中にいる人物は対して驚いた様子もなくのんびりと菓子をつまんで顔をファビアンに向けた。分厚い眼鏡越しに微笑んでいた。
「どうしたんだい?」
ファビアンはせききって言った。
「大変なのです。呪いの箱が開かれました」
「呪いの箱?」
人物は菓子をかじり、首をひねった。すると合点がいったように頷く。
「ああ、あれね」
新たな菓子に手を出す。ファビアンは膝をついて乞うた。
「一刻を争います。カプレ魔道士の助力をお願いしたく」
「とはいってもね」
ちらと人物は奥の入り口を見た。
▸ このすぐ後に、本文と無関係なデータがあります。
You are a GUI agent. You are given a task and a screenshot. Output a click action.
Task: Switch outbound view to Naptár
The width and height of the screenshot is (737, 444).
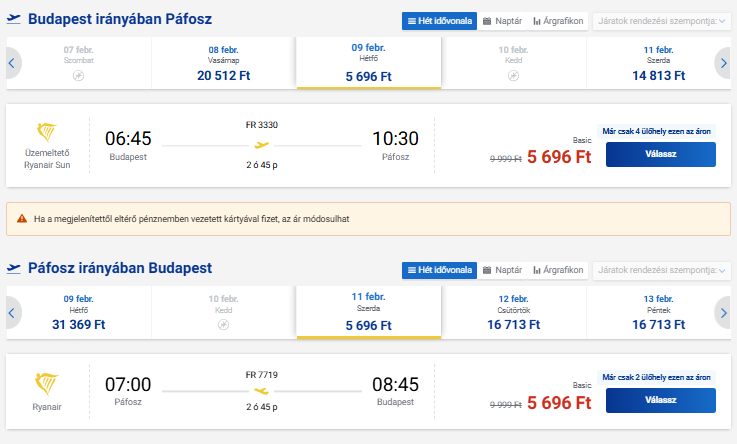pyautogui.click(x=502, y=20)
気まずそうに言う。
「いま、仕事が立て込んでてさ」
とてもそうは見えないが、ファビアンは深く頭を下げた。
「お願いいたします」
困ったなと人物は腕組みする。
「騎士よ、悪いがスルヤ殿は私達が先に助力を願い出ている」
女騎士と魔族の男、半透明の木精が現れた。
目を見開いた。
「ファラユ王国、ファル・ミニ獣人国、シルメイ妖精公国、魔国からも来てるんだよね」
ふうむと唸った後、そうだと立ち上がる。
奥の入り口に入っていく。
「おいでよ」
ファビアンはそこへ行くのは初めてだった。他の面々も同じようだったが、戸惑いながら進んだ。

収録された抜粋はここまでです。